• _Extract_
6.1           Producer shall deliver Gas to Gatherer at the Receipt Point(s) at a pressure sufficient to effect delivery into Gatherer’s gathering system, against the pressure prevailing therein from time to time; provided, however, that Producer shall not be required to deliver Gas at a pressure greater than **.

 

6.2           (a) Gatherer agrees to maintain a Monthly Average Receipt Point pressure (hereinafter, the “MARP”) for each Receipt Point each month as follows: The MARP consists of the following values: (i) the sum of daily average individual Receipt Point pressures divided by (ii) the number of days in the subject month, with the final result equaling the MARP for that Receipt Point of not greater than ** at each Receipt Point.  Gatherer’s agreement to maintain the MARP below ** will commence October 1, 2006.  The MARP shall commence to be calculated for the October 2006 production.

• _Given data_
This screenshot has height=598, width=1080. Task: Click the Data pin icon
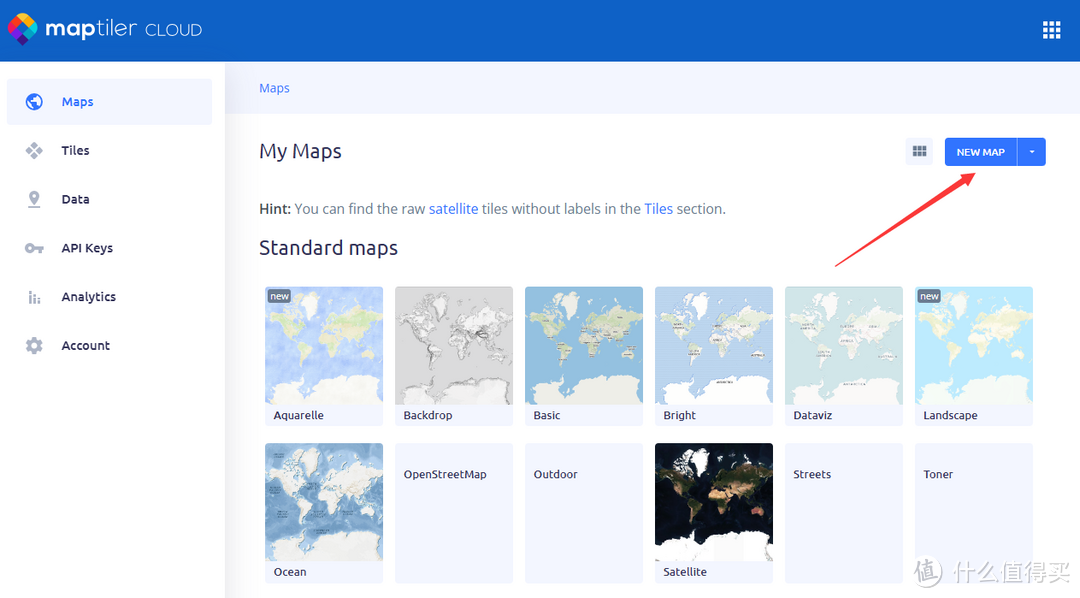pos(34,200)
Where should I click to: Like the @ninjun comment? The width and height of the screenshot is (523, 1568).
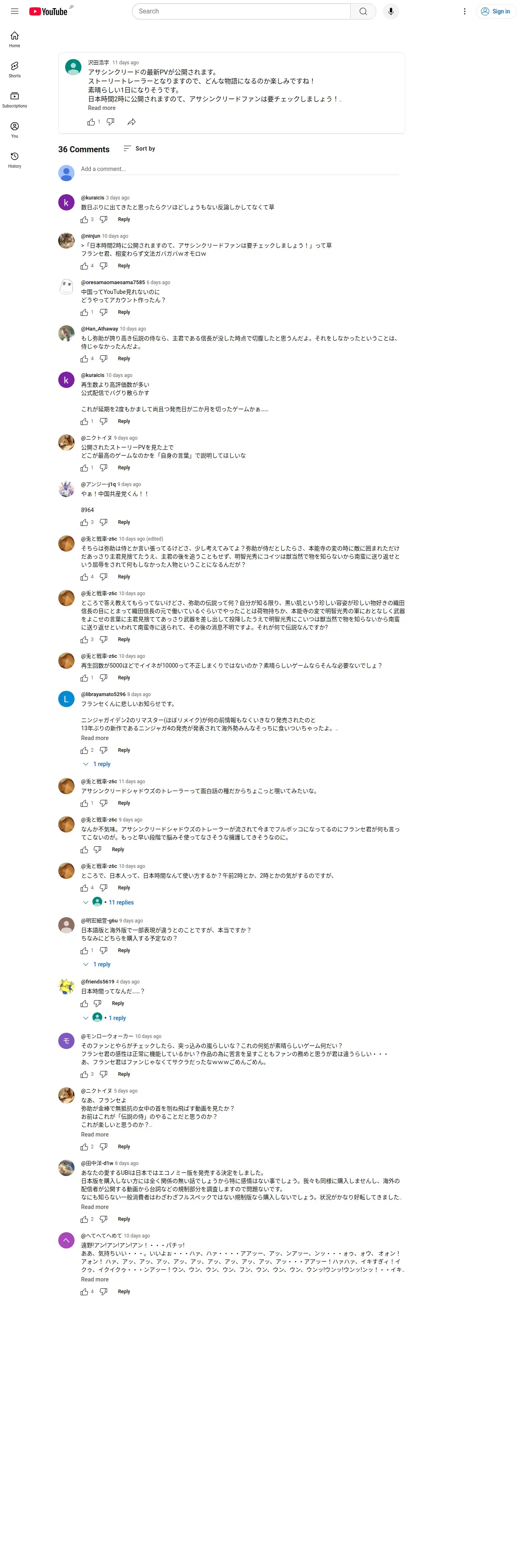[x=84, y=266]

• _Short exercise_
Return the passage of the gas delivery pressure excerpt word for word, starting with "6.2           (a) Gatherer" and going on through "October 2006 production.".

• _The completed task_
6.2           (a) Gatherer agrees to maintain a Monthly Average Receipt Point pressure (hereinafter, the “MARP”) for each Receipt Point each month as follows: The MARP consists of the following values: (i) the sum of daily average individual Receipt Point pressures divided by (ii) the number of days in the subject month, with the final result equaling the MARP for that Receipt Point of not greater than ** at each Receipt Point.  Gatherer’s agreement to maintain the MARP below ** will commence October 1, 2006.  The MARP shall commence to be calculated for the October 2006 production.